▶ _ASSIGNMENT_
Could you repeat, word for word, only the lines from the one containing "Where should I" through the final line of the records below?

▶ _INFORMATION GIVEN_
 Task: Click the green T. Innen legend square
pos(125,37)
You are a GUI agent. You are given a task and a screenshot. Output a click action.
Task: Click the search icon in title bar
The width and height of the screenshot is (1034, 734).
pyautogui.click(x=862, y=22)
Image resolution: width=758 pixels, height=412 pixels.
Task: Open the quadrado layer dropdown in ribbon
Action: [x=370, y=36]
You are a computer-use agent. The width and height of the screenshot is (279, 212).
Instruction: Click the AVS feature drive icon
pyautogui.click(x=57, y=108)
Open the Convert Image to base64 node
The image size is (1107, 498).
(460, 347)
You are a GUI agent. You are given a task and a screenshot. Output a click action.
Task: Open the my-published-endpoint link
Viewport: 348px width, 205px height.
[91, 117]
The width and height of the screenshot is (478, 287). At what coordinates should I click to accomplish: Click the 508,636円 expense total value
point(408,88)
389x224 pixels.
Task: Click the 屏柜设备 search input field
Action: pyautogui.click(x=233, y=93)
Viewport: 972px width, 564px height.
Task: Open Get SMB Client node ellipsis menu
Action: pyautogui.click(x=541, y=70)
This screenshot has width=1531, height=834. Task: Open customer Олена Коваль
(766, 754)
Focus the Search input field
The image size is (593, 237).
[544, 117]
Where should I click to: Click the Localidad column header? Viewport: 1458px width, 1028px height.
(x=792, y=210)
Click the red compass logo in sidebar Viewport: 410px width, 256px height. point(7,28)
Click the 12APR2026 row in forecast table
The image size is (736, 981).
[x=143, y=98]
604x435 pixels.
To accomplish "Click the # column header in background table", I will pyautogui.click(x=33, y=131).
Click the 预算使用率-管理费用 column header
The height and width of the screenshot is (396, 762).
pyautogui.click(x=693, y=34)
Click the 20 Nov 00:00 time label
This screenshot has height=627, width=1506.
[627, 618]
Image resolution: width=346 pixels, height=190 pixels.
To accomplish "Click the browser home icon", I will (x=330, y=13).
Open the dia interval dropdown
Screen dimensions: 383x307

▶ _REPLY_
Where should I click to: Click the Localidad column header? Viewport: 1458px width, 1028px height.
(x=792, y=210)
Click the red compass logo in sidebar Viewport: 410px width, 256px height. point(7,28)
Click the 12APR2026 row in forecast table
The image size is (736, 981).
[x=143, y=98]
604x435 pixels.
To accomplish "Click the # column header in background table", I will pyautogui.click(x=33, y=131).
Click the 预算使用率-管理费用 column header
The height and width of the screenshot is (396, 762).
pyautogui.click(x=693, y=34)
Click the 20 Nov 00:00 time label
This screenshot has height=627, width=1506.
[627, 618]
Image resolution: width=346 pixels, height=190 pixels.
To accomplish "Click the browser home icon", I will (x=330, y=13).
Open the dia interval dropdown
Screen dimensions: 383x307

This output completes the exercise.